Volume 7 1941~1945


Doc No.
Date
Subject

No. 506  NAI DFA Secretary's Files P78

Memorandum from Joseph P. Walshe to Eamon de Valera (Dublin), regarding a
conversation with Sir John Maffey concerning war criminals

DUBLIN, 14 November 1944

Taoiseach, Minister for External Affairs.
Sir John Maffey called to see me last evening to tell me that there was a Question down in the House of Commons for answer today (Tuesday, 14th November). He showed me the proposed reply which he had just received from the Dominions Office.

The first part of the reply was a general paraphrase of our answer to the United States Government, but the second part (the exact text of which Sir John Maffey has just given me on the telephone) is as follows:-

'The United Kingdom Government for their part wish to make it clear that it would certainly, in the words used by the Éire Government, be 'detrimental to the interests of the Irish people' were war criminals to be harboured in Éire.'

I said at once that no ordinary person could read the second part without seeing in it some form of threat.

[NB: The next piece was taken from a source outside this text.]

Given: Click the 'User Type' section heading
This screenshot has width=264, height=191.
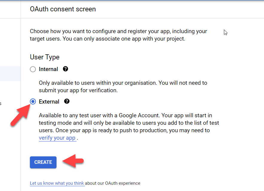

Sir John Maffey agreed without hesitation and he immediately left for his office in order to secure from the Dominions Office some modification which would indicate an acceptance of our reply, especially the reference to the interests of friendly States, as complying with their request.

When I telephoned Sir John Maffey this morning to ask him what had been the result of his talk with the Dominions Office, he said that the latter had explained to him that:

  1. There was no threat whatsoever implied and that he should tell us so formally.
  2. The second part of the reply was the only way in which the British could show their acceptance of the favourable interpretation without trouble with the House of Commons and with the American Government.
  3. It was quite definitely intended to be regarded as an acceptance of our reply as favourable.
  4. There have been consultations with the American Government on the reply. (Sir John Maffey said that he was quite certain of this, though he was not told so in so many words.)
  5. They (the British) are in a real difficulty owing to the 'cagey' character of our reply, and they are doing their best to get themselves and us out of a difficulty. (Sir John Maffey commented on this that he himself knew we had to be 'cagey' owing to our position as a small nation.)
  6. The friendly State argument would not be understood by the ordinary public since, so long as the German Minister was in Dublin, it would have wider implications for them.

I told Sir John Maffey that we were going to publish the text of our Aide mémoire in reply to the American request this afternoon.